- The Washington Times - Wednesday, December 18, 2002

NEW YORK (AP) A profit warning from McDonald's discouraged investors yesterday, reminding them of the weak economy and prompting them to unload stocks.
Although there was some good economic news, investors still opted to take profits from a substantial advance in the previous session and from a two-month fall rally. Analysts said some selling was to be expected, given the market's recent gains and the fact that the earnings and economic recoveries investors are hoping for in 2003 aren't yet assured.
The Dow Jones Industrial Average closed down 92.01, or 1.1 percent, at 8,535.39, having jumped 193.69 Monday.
The broader market also retreated. The Nasdaq Composite Index fell 8.29, or 0.6 percent, to 1,392.04. The Standard & Poor's 500 index declined 7.41, or 0.8 percent, to 902.99.
"We had a big run-up yesterday, and the basis for that is not really clear," said Ed Peters, chief investment officer at PanAgora Asset Management in Boston. "McDonald's could have a negative impact. And things in the Middle East continue to sound worrisome, and that has some impact."

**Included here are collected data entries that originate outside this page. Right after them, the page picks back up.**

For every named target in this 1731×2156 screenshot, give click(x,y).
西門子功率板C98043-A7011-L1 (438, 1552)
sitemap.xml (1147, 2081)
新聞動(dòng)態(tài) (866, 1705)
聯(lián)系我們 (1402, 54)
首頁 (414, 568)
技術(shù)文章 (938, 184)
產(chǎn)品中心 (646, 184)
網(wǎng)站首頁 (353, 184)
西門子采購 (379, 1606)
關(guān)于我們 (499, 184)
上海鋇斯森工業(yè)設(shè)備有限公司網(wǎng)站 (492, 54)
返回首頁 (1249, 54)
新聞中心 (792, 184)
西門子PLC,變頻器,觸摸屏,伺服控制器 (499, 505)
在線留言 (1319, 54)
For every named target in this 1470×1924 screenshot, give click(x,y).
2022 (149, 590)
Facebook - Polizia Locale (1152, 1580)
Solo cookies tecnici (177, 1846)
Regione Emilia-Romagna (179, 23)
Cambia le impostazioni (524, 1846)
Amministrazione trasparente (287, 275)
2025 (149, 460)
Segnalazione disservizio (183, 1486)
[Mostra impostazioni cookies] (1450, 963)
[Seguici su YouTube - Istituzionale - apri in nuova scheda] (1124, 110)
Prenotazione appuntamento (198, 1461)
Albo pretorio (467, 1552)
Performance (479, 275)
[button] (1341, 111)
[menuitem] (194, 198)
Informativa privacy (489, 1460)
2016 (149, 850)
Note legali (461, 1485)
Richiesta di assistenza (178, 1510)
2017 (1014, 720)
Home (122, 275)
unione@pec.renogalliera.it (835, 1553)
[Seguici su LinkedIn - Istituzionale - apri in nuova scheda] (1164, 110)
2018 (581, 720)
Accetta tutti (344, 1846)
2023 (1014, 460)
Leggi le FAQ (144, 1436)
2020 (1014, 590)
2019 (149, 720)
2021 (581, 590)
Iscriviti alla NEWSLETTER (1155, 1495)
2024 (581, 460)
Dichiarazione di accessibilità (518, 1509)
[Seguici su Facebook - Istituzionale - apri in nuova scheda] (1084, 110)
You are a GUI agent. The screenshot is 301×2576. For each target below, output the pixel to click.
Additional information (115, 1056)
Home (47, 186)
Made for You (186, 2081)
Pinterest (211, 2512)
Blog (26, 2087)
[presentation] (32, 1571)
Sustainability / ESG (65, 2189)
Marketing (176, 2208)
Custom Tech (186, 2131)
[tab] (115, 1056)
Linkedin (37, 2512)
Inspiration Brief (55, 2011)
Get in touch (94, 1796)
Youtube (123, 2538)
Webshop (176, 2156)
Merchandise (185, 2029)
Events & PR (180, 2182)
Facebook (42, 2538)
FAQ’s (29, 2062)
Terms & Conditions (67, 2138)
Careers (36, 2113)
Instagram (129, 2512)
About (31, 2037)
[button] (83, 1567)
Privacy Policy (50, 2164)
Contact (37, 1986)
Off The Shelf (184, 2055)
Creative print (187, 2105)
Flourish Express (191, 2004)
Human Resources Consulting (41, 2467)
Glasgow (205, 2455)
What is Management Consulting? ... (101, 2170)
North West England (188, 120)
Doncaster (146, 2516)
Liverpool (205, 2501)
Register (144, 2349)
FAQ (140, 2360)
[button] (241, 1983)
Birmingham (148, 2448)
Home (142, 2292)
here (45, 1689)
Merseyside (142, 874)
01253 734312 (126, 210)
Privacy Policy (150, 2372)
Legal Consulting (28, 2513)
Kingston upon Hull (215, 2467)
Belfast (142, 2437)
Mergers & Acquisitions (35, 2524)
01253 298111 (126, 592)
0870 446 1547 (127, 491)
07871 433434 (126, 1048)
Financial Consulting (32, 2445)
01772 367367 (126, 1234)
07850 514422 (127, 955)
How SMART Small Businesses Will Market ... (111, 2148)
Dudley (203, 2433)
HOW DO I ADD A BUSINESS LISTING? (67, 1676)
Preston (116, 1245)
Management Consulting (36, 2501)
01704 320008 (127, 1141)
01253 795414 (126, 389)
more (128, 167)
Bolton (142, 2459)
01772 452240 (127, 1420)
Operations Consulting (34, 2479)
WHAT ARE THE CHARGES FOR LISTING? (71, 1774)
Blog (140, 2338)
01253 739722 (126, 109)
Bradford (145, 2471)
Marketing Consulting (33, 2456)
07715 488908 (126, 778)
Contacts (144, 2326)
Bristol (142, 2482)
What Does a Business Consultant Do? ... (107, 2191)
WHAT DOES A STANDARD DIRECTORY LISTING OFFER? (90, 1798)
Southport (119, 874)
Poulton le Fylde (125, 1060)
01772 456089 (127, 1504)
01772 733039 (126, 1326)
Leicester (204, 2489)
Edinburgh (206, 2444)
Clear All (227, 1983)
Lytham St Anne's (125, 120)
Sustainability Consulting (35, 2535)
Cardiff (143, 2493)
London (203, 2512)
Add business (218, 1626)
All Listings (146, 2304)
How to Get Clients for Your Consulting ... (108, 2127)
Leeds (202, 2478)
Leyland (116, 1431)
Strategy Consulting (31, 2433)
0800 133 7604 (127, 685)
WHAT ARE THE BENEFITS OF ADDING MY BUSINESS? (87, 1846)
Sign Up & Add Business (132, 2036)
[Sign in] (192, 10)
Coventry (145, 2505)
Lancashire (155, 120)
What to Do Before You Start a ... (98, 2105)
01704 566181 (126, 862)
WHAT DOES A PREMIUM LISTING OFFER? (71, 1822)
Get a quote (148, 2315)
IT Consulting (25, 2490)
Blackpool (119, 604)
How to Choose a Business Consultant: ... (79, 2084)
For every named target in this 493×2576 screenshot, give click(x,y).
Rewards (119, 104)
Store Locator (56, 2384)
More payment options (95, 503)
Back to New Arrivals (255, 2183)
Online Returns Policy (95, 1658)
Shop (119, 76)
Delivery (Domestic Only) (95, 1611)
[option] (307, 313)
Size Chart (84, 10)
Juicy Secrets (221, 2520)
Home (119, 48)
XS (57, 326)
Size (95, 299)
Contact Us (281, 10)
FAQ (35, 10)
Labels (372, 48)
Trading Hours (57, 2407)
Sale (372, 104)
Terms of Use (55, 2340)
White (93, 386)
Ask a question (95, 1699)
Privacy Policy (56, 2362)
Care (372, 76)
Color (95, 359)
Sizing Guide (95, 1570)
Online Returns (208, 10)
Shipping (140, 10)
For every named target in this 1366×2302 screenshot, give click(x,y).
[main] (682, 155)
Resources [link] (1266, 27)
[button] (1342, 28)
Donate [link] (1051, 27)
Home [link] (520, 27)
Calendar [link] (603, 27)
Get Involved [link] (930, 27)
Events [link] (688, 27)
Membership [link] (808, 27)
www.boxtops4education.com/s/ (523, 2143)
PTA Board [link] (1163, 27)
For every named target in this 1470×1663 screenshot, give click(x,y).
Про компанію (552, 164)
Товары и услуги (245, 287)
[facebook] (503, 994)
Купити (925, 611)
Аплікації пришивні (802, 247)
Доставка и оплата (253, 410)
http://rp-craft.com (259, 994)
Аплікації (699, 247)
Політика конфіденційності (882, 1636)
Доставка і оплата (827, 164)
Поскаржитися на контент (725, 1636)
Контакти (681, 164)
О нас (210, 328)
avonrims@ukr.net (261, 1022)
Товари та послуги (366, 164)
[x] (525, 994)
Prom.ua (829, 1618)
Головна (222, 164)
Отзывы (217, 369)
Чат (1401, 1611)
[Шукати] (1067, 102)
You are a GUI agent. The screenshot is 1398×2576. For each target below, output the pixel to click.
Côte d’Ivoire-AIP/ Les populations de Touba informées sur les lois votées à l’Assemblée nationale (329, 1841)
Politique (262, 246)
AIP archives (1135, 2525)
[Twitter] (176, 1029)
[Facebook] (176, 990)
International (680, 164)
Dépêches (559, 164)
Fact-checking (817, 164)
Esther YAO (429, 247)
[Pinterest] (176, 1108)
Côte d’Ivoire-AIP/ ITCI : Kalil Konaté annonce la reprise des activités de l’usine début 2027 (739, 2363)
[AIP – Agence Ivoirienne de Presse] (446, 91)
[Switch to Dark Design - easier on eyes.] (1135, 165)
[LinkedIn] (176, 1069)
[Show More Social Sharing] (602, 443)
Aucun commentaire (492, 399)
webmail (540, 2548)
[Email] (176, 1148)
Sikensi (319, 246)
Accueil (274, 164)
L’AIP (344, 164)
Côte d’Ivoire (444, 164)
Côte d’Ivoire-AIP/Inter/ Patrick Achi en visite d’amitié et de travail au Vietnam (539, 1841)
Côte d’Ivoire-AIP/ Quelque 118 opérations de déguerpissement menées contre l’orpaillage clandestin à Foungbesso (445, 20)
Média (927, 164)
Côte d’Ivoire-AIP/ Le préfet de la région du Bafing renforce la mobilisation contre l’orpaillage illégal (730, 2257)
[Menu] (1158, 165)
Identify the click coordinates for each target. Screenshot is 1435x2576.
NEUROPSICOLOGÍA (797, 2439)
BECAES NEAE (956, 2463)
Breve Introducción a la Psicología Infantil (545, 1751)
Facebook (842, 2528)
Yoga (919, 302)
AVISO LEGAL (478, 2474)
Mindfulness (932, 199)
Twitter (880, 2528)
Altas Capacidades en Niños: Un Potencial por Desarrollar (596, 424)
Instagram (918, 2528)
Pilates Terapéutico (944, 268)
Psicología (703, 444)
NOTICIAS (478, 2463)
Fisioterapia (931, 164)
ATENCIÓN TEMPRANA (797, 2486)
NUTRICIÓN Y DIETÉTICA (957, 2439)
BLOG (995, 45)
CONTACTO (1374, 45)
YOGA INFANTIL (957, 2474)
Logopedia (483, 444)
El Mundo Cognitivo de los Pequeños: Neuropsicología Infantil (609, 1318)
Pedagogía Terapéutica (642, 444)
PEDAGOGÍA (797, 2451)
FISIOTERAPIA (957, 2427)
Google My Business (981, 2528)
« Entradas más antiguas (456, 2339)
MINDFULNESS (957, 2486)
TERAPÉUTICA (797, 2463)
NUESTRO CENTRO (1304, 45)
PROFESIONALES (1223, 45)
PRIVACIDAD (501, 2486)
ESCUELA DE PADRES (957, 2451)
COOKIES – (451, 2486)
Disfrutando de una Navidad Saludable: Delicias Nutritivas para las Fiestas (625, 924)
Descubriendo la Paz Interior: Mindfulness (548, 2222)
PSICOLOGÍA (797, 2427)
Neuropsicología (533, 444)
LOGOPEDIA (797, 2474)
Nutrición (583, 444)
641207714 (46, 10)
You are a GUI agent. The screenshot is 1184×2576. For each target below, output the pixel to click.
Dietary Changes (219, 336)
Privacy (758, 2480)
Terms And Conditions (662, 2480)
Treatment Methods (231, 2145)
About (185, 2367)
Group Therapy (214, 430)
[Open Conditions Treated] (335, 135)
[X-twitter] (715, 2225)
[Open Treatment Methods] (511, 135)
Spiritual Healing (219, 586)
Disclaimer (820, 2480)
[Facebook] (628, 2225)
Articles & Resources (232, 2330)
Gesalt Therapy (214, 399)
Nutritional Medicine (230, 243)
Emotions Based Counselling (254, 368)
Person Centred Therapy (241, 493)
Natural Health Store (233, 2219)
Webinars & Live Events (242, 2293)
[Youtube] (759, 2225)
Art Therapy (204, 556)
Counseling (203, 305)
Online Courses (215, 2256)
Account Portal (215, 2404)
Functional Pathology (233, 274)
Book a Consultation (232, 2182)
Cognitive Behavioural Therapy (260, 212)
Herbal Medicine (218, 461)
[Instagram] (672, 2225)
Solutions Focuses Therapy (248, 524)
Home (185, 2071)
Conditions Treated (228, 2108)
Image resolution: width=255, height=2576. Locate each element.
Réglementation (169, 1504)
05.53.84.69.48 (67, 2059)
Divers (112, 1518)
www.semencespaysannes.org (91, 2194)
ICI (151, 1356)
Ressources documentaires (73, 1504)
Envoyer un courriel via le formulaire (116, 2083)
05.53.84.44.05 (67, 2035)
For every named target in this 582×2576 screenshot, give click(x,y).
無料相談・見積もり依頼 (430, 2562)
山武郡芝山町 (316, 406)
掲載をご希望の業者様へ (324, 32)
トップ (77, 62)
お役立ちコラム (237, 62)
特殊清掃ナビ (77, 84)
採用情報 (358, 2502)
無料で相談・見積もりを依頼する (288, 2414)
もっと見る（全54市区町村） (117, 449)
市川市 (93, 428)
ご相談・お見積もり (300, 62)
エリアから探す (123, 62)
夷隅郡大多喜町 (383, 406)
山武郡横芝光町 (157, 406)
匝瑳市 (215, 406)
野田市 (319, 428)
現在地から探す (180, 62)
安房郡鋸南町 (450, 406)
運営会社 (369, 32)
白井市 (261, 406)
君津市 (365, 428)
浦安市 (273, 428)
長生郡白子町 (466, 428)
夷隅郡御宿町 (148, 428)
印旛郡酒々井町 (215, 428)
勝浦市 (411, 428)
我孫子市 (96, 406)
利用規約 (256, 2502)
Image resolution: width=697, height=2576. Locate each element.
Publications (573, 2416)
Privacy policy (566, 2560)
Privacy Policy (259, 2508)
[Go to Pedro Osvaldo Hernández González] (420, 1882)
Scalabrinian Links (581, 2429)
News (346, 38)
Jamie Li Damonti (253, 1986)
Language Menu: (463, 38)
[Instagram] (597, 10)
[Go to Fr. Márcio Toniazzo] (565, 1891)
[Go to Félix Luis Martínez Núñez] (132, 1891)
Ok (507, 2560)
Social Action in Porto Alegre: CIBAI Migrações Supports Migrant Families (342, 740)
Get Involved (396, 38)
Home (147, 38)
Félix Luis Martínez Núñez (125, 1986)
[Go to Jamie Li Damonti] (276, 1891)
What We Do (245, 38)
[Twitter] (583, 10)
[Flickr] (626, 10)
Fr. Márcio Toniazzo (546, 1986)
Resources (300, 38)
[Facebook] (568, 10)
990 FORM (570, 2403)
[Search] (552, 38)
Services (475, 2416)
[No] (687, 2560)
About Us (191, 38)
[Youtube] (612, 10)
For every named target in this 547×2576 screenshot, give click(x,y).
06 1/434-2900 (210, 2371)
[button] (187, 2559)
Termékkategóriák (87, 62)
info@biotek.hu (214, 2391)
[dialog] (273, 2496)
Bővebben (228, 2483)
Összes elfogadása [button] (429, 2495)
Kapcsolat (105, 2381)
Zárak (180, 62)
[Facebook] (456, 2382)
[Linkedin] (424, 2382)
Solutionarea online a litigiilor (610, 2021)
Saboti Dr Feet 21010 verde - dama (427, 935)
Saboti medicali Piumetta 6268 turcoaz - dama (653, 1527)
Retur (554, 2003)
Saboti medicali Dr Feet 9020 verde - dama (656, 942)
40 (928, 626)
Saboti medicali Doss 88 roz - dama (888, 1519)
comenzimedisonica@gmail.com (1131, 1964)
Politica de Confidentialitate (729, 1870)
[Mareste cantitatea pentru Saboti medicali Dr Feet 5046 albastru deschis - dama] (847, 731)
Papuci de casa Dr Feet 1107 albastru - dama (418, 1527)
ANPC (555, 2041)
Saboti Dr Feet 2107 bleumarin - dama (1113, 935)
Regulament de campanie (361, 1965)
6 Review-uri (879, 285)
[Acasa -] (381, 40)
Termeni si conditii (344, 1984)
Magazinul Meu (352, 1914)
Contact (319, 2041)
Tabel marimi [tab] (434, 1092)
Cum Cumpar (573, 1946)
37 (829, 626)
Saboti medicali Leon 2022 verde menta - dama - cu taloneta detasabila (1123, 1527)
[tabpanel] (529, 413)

Yesterday's batch of economic news was rather positive. The Federal Reserve reported that industrial production rose 0.1 percent in November, bouncing off a 0.6 percent drop in October and matching Wall Street's expectations.
In another report, the Labor Department said consumer prices edged up 0.1 percent in November, the smallest gain since July and better than analysts had expected.